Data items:
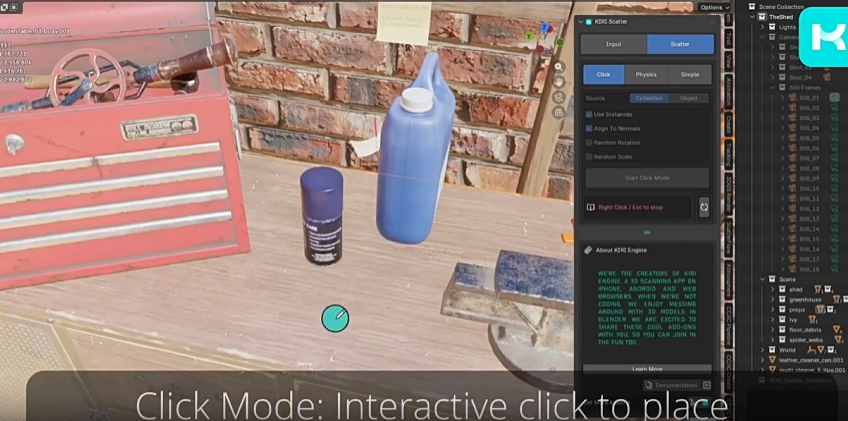848x421 pixels.
Task: Disable the Use Instances checkbox
Action: [589, 115]
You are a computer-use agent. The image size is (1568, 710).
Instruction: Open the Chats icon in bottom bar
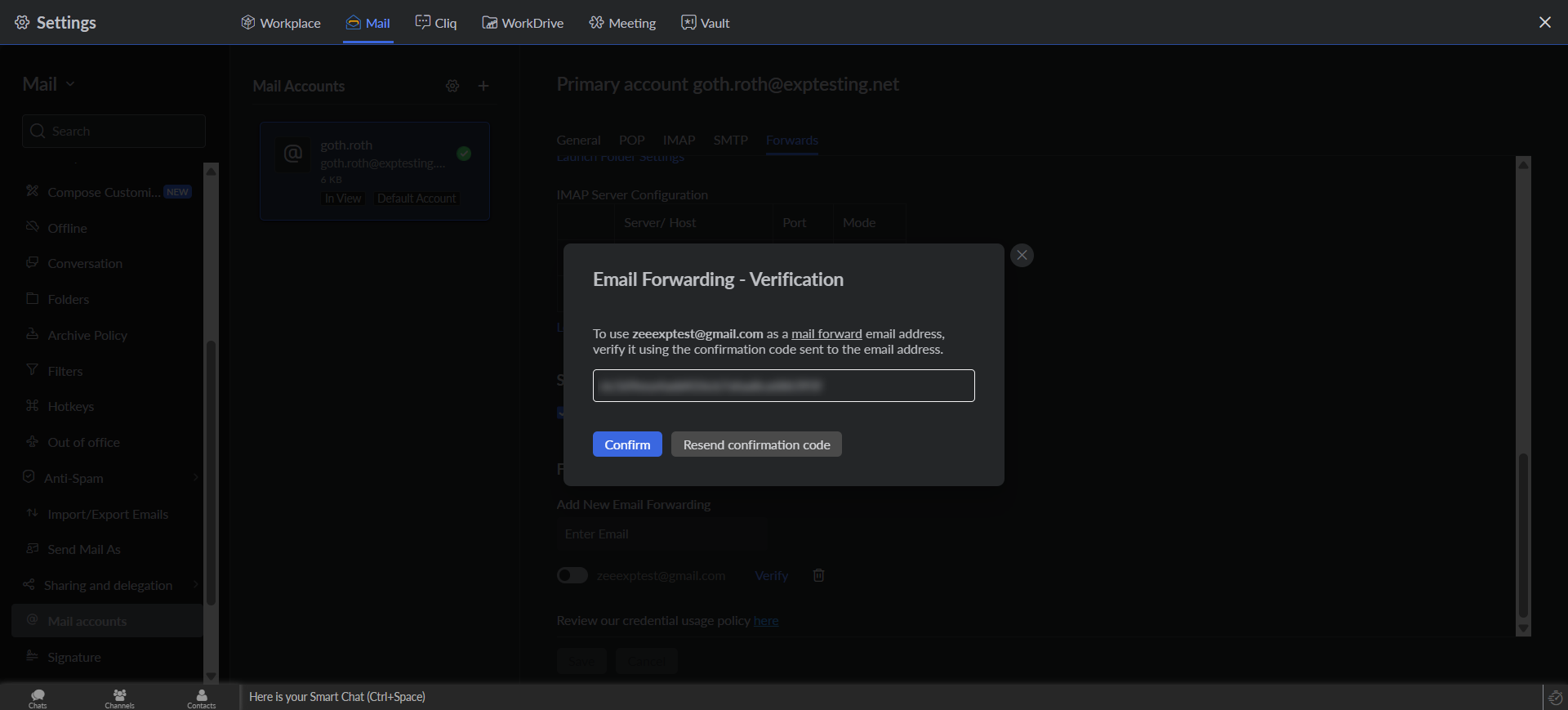[x=38, y=698]
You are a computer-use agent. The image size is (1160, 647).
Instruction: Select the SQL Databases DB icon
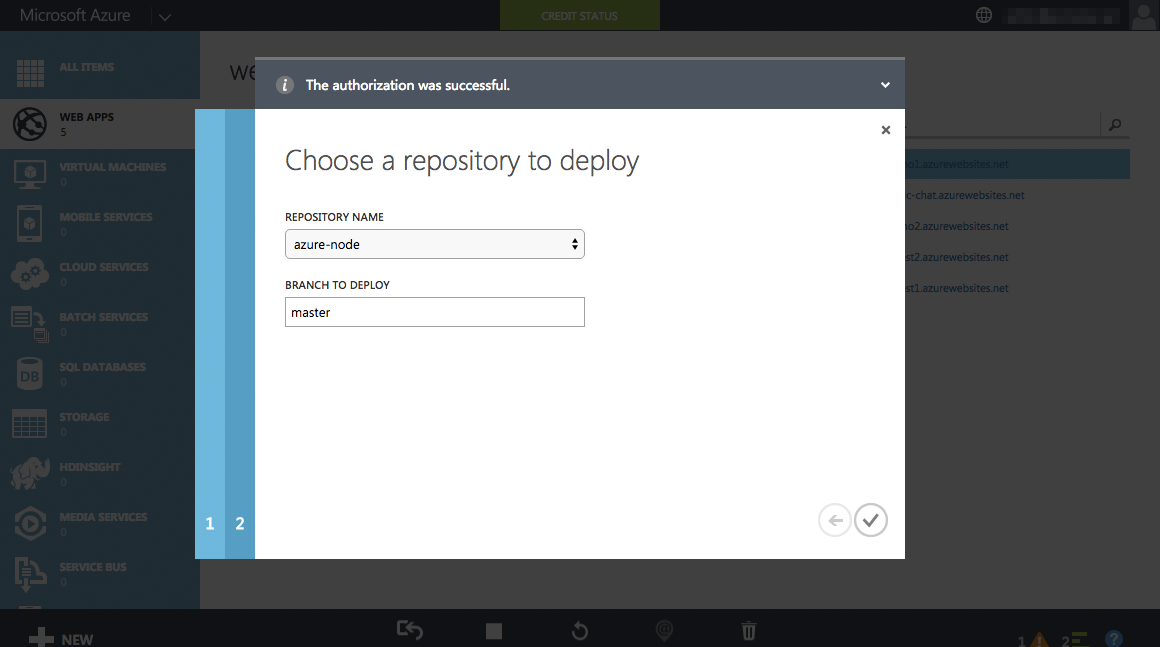tap(30, 374)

● Brief
Copy exactly the lines from the one containing "You are a computer-use agent. The image size is (1568, 710)." to the end of the records, both included, and leave the pictures out.

● Task solution
You are a computer-use agent. The image size is (1568, 710).
Instruction: Open the Chats icon in bottom bar
[x=38, y=698]
You are a computer-use agent. The image size is (1160, 647).
Instruction: Select the SQL Databases DB icon
tap(30, 374)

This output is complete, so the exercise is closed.